The result sheet keeps the entered billing period at the center while also showing daily, monthly, and annual projections so you can compare short-term use against longer-run budgeting decisions.
Energy use starts with connected load and runtime
The total connected load is the wattage of one device multiplied by the number of identical devices. Multiplying that load by daily runtime gives daily watt-hours, which the calculator converts into kilowatt-hours by dividing by 1,000.
Once daily energy use is known, the billing-period, monthly, and annual views are just time projections. Applying the tariff to each kWh value converts energy use into operating cost.
connected load (W) = device watts × quantity
Total instantaneous load for the identical devices entered in the worksheet.
kWh/day = (connected load × hours/day) / 1000
Daily energy use converts watt-hours into kilowatt-hours, which is the unit used on electricity bills.
cost = kWh × tariff
Every cost view on the page comes from multiplying projected kWh by the entered electricity price.
Worked example
Suppose you run two 1,000 W heaters for 8 hours a day over a 30-day billing period at 0.15 per kWh. The connected load is 2,000 W, daily use is 16 kWh, and billing-period use is 480 kWh.

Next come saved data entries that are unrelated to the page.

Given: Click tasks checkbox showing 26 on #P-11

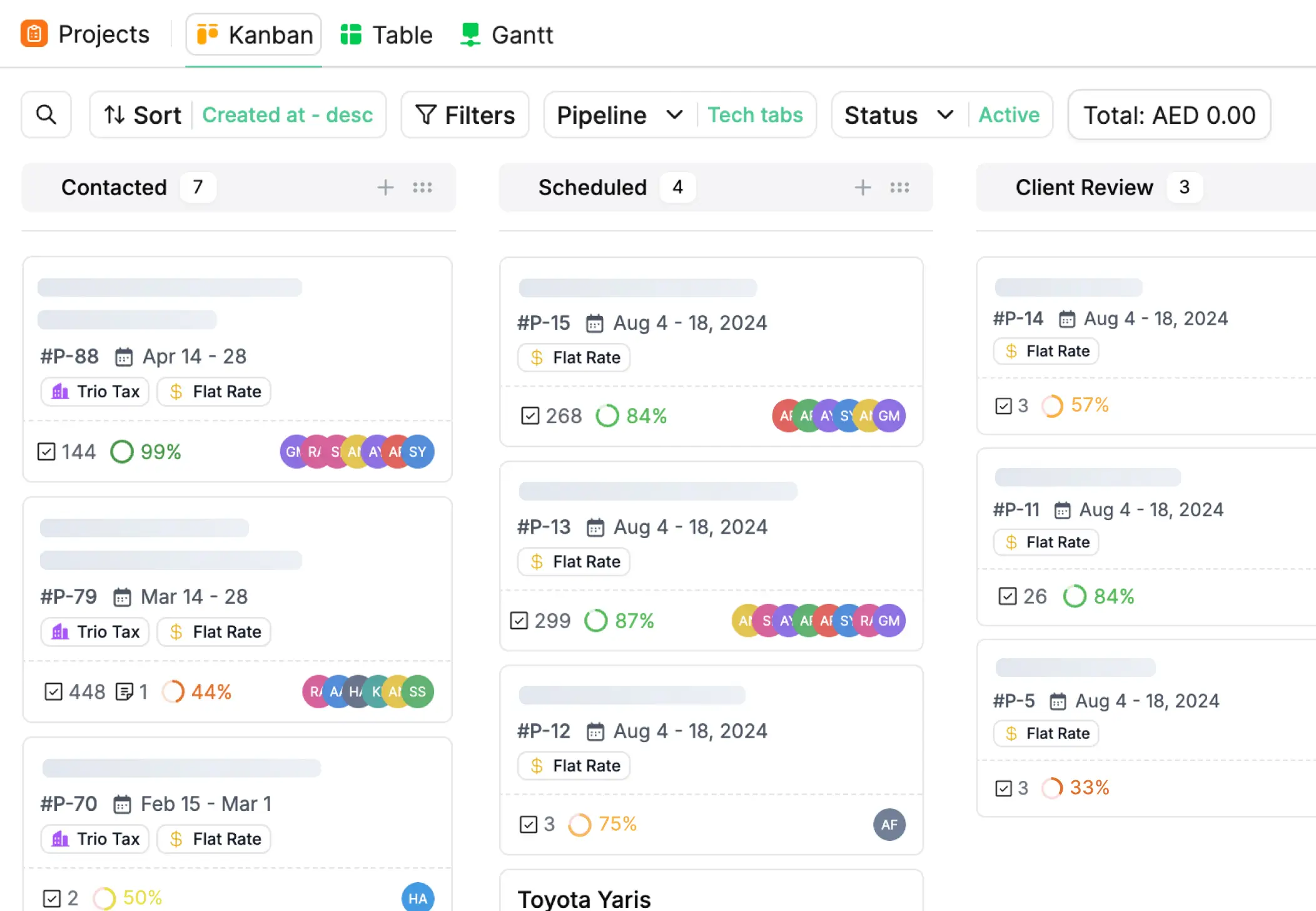Looking at the screenshot, I should (x=1007, y=596).
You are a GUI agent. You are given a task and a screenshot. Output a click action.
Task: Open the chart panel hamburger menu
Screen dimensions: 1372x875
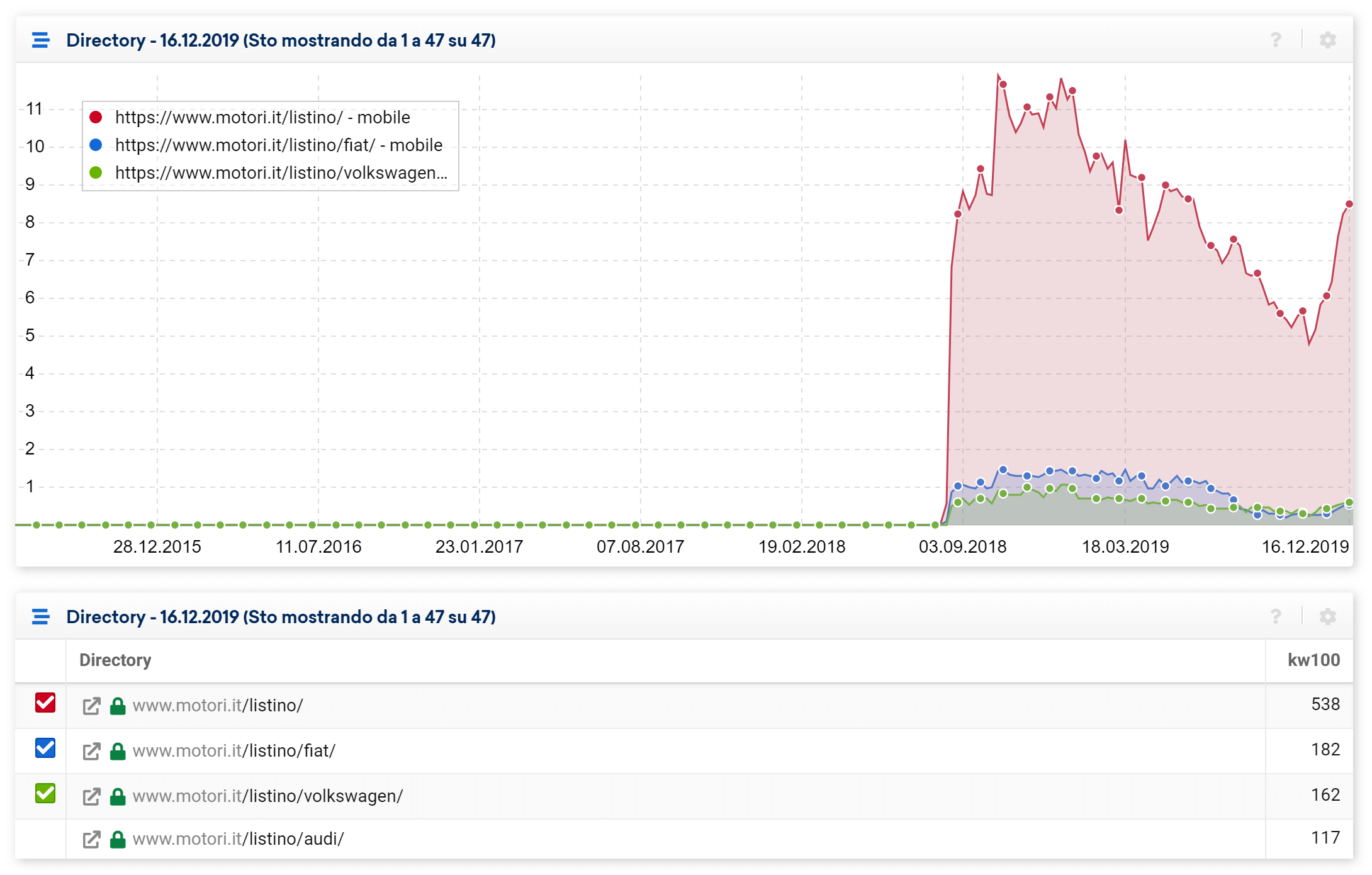[41, 40]
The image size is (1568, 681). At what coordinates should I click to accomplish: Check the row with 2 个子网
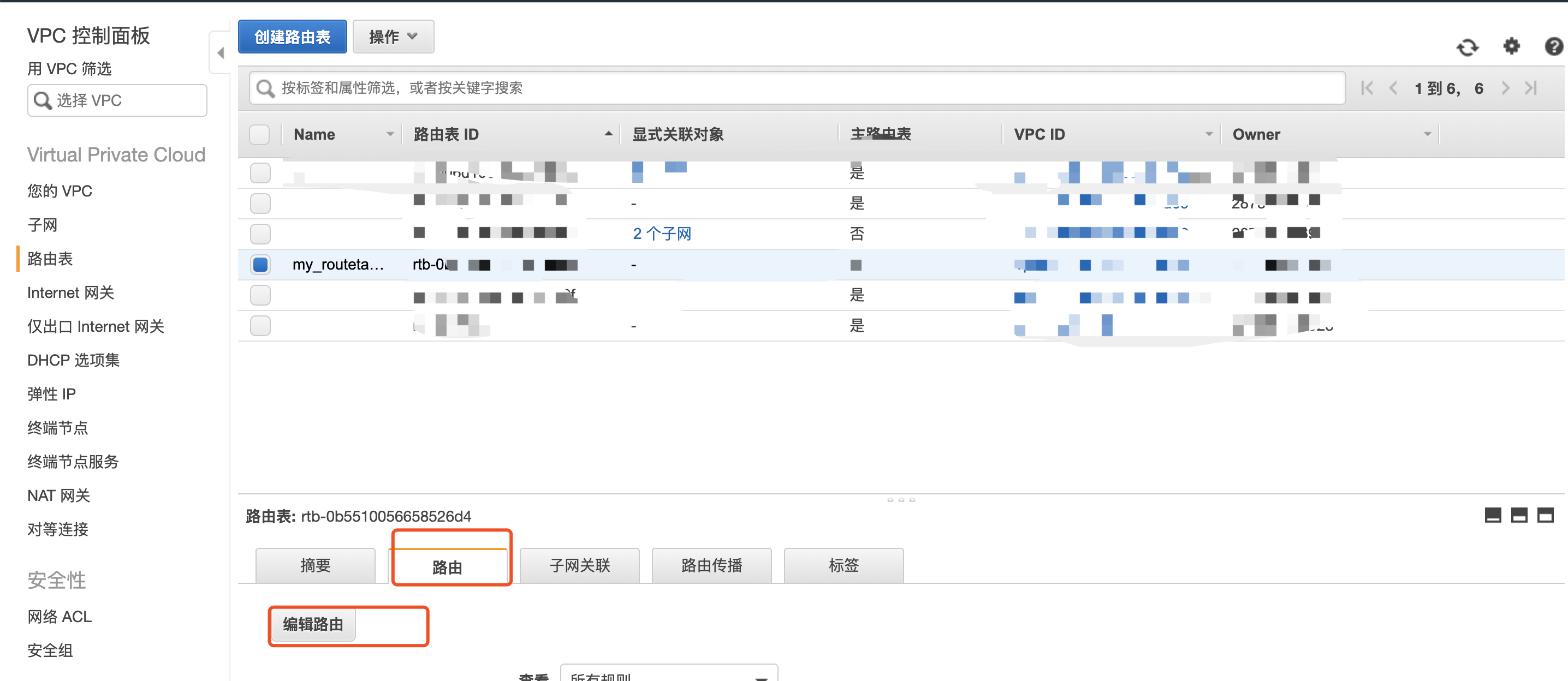[x=260, y=234]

At that tariff, the billing-period operating cost is 72.00. The same daily pattern projects to about 58.44 per average month and 876.00 per year, which is why the calculator shows multiple horizons instead of only one total.
What this calculator does not model
This calculator assumes steady wattage, a flat tariff, and the same hours of use every day. It does not model standby power, variable loads, time-of-use pricing, demand charges, seasonal schedules, or separate supply fees on the bill.
Use it as a planning and educational worksheet. If your tariff structure or load profile is more complex, confirm the estimate against measured usage data and the full utility bill design.
NIST Special Publication 811 — Reference for SI unit usage, including watt, kilowatt, and energy-related quantity notation.
Frequently asked questions
Why does the calculator ask for billing-period days?
Because real electricity bills do not always cover exactly one calendar month. Entering the actual billing length gives a more useful bill estimate while the worksheet still shows daily, monthly, and annual views for comparison.
What if my appliance does not run at the same wattage all the time?
Use the effective average wattage if you know it, or use measured kWh from a plug-in meter for a more reliable result. This page assumes the entered wattage is representative across the whole runtime.
Does this include standing charges or fixed service fees?
No. The calculator estimates usage-based electricity cost only. Fixed charges, taxes, and demand fees must be added separately if they apply to your utility bill.
Why show monthly and annual projections if I enter a billing period?
Because the billing-period total answers the near-term bill question, while monthly and annual views help with budgeting and appliance-comparison decisions over longer horizons.